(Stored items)
____

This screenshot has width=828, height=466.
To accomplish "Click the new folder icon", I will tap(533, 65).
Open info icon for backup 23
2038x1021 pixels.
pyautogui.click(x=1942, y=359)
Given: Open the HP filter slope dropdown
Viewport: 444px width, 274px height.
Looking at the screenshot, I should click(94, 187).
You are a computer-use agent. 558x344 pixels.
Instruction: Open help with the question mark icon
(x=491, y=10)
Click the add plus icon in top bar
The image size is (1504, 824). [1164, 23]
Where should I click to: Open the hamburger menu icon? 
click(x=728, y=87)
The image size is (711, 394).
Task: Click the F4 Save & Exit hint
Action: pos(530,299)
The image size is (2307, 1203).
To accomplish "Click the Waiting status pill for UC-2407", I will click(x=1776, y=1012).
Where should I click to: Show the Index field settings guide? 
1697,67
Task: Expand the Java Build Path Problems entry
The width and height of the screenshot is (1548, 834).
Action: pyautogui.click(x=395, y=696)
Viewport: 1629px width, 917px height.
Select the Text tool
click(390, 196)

____

TASK DETAILS: The lines from the one with "Where should I click to: Open" through the end of the data above are to be set down exactly, with both boundary lines included and no other lines.

FINISHED EXERCISE:
Where should I click to: Open the hamburger menu icon? 
click(x=728, y=87)
The image size is (711, 394).
Task: Click the F4 Save & Exit hint
Action: pos(530,299)
The image size is (2307, 1203).
To accomplish "Click the Waiting status pill for UC-2407", I will click(x=1776, y=1012).
Where should I click to: Show the Index field settings guide? 
1697,67
Task: Expand the Java Build Path Problems entry
The width and height of the screenshot is (1548, 834).
Action: pyautogui.click(x=395, y=696)
Viewport: 1629px width, 917px height.
Select the Text tool
click(390, 196)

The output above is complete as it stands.